Holy Trinity Church, Embleton. The Mothers' Union sell coffe two mornings a week,
but not Friday. Shame.
                                                                                                                                           Once booted up we waited for the X18 Arriva bus to take us to Longhoughton. This service runs very infrequently so if you wish to use it check the timetable. We got off at the SPAR shop in Longhoughton.
A map could be useful, particularly for the last section of the walk and the one to us is OS Explorer 332 Alnwick and Amble. It covers about 95% of the walk, missing the first few hundred yards and the bit round the village at Newton by the Sea.
                                              Parking in Embleton, near the Post Office.
From the bus stop in Longhoughton we walked a short distance south before turning left along a road which eventually became a track leading through the farmyard at Low Stead where we were met by a very friendly collie. Continuing our way we soon came to Northumberland Coastal Path/ St. Oswald's Way and headed north along a muddy footpath.
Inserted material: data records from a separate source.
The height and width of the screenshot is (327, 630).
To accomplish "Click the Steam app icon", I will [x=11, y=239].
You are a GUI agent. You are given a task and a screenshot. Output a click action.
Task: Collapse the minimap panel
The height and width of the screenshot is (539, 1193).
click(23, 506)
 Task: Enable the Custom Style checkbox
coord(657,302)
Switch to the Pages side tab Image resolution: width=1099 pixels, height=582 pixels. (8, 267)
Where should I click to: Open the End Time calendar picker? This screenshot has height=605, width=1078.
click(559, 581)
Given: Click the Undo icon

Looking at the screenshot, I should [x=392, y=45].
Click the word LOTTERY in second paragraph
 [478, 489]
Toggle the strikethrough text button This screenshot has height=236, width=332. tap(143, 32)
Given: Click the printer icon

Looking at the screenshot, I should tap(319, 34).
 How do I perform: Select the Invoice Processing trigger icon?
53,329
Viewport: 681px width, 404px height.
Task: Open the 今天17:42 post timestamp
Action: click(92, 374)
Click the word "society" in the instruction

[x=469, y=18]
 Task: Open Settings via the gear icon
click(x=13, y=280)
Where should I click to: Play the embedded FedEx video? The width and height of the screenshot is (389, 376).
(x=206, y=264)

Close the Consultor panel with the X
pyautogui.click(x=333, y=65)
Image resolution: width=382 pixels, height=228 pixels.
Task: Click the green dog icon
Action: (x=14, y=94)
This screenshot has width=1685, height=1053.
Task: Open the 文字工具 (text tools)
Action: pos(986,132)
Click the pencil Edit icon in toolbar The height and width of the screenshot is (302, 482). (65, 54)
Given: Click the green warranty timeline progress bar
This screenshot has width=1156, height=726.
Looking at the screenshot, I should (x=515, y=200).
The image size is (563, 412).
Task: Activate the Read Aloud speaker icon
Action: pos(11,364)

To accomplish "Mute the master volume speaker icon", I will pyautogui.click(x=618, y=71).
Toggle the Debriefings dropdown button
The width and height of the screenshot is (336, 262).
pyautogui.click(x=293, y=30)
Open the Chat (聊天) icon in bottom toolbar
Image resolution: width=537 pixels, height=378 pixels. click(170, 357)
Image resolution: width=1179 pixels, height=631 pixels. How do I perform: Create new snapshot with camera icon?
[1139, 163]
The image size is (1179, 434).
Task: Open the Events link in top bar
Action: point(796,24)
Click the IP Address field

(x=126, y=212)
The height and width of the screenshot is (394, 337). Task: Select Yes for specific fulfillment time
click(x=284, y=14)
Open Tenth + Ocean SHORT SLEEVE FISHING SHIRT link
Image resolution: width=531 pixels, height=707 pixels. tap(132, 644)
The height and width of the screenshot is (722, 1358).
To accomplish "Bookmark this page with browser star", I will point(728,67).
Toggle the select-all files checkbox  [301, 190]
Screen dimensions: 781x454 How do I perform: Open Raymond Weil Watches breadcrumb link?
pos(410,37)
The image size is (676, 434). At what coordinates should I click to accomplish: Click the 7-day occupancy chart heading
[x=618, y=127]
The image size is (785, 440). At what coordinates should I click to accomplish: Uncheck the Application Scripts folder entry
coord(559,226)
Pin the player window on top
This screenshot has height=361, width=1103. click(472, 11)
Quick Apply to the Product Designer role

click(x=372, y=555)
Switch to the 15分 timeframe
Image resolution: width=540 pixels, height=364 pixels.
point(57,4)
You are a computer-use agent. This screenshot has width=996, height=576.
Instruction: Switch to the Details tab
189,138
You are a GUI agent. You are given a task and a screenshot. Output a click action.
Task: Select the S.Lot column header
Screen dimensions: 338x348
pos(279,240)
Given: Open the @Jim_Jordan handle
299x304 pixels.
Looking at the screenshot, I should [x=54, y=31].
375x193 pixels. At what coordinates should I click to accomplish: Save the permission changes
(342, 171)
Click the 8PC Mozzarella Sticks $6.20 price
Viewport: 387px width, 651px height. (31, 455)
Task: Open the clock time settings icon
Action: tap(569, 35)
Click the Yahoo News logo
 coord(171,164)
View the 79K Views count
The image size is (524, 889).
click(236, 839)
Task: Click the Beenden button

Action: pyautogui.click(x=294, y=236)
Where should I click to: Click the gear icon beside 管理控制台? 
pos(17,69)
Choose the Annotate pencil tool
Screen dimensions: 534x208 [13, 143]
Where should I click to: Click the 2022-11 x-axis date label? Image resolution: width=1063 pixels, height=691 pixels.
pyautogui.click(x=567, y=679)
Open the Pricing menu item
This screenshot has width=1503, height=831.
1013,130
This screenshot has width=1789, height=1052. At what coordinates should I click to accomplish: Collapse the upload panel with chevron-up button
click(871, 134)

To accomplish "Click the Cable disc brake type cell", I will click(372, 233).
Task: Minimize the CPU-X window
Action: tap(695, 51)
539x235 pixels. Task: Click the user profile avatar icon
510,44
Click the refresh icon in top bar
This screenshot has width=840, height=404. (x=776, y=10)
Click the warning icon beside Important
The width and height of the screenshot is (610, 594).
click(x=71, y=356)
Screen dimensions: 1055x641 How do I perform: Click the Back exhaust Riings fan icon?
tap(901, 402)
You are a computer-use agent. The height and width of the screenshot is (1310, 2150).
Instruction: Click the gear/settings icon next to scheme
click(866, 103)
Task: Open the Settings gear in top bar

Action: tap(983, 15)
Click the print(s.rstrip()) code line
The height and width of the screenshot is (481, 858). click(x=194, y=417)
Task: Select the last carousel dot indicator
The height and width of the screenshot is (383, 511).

The map is worth carrying just for the names. We joined the footpath at Howdiemont Sands, walked past Sugar Sands and crossed a footbridge at Iron Scars which has an interesting geological outcrop and a freshwater spring.
                                                  Footbridge at Iron Scars
                                                         Howick Burn from the footbridge
                                                              Spot the heron
                                              And how much longer will this last?
Continuing on the coastal path we passed a cottage overlooking the sea, probably a holiday let, or an ideal place to write a novel.
               A coastguard's lookout?
The names continue to amuse, Swine Den, Black Hole and Hole o' the Dike. Eventually we arrived in the fishing village of Craster, famous in the north-east for kippers. We decided to stop and make use of the benches overlooking the harbour for a Herbie Spot. Pork pies, two varieties of flapjack, (one the chocolate coated special from Mrs A.), almond slices and Ben's ginger biscuits. (183 pounds)

                                            Craster Harbour and distant Dunstanburgh in the top picture.
                                                        This turnstone and his mates joined us for lunch
Lunch over we said goodbye to the turnstones and continued north towards the always magnificent ruin of Dunstanburgh. On a grey misty day it looks even more mysterious than usual.
                                                        The ruined gateway at Dunstanburgh
                                                           and the ruined Lilburn Tower.
About half a mile north of the castle we left the path and walked down to the beach. The sandy Embleton Bay has a gentle curve until you reach Low Newton by the Sea, which has a pub called the Ship, famous for its meals and home brewed beer. We didn't stop.
                          The Ship at Low Newton by the Sea. It is in the corner of a square of cottages.
We followed the path round the back of the square and headed for the bird hides overlooking Newton Ponds to give the watchers among us the opportunity to watch the ducks and geese. A man who was already in the hide demanded we be quiet or we would frighten the birds, so like naughty children we walked away. From the hides, continuing south at the start is a well marked path across fields back to Embleton. The path goes directly across at least one field but it was ploughed and muddy, we stuck to the edge.
Back in Embleton we changed and headed for Grey's Inn. What a find. The pub kept six real ales, four of them on today including Tempest, Alnwick and Secret Kingdom. The landlord was enthusiastic about his beers, discussing the correct temperatures for each, his home brew and the pub in general. Five barrels, definitely.
Jock had the weather wrong, we had no rain until we were driving home, but it had been a cool and misty day, but a good one.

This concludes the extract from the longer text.